- DIRECTIONS FOR THIS TASK
When a line in the entries below contains the word "Aragón", copy that line.

(STUDY MATERIAL Opens)

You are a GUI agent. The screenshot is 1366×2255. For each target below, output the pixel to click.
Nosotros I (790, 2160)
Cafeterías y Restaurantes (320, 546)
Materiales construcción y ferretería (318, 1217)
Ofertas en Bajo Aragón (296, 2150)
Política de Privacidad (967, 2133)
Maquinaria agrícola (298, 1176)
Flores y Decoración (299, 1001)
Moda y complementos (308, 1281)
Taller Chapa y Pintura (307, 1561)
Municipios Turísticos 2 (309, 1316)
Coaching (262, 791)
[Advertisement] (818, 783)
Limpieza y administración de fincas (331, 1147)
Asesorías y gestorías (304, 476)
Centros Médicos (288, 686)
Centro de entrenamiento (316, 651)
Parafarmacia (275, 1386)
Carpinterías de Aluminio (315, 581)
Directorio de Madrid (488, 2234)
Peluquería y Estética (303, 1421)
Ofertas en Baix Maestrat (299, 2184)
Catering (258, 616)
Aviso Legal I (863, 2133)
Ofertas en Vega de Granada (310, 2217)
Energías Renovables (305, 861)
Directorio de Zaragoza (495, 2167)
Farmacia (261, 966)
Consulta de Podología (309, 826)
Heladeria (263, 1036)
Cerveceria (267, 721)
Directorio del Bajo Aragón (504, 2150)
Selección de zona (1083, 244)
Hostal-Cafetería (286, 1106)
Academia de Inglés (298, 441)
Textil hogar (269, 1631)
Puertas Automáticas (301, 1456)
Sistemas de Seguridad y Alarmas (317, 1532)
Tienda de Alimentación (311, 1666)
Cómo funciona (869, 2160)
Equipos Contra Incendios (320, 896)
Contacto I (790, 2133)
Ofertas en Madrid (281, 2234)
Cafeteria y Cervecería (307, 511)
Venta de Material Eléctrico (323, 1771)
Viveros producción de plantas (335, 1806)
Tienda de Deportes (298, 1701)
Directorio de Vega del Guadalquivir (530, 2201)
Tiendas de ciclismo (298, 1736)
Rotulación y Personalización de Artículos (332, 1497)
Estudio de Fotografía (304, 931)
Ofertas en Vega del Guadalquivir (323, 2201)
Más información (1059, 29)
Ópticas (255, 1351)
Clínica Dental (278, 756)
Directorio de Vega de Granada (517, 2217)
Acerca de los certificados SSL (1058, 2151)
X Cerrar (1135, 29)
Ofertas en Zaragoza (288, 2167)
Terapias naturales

(STUDY MATERIAL Closes)

- RESULT OF THE EXERCISE
Ofertas en Bajo Aragón (296, 2150)
Directorio del Bajo Aragón (504, 2150)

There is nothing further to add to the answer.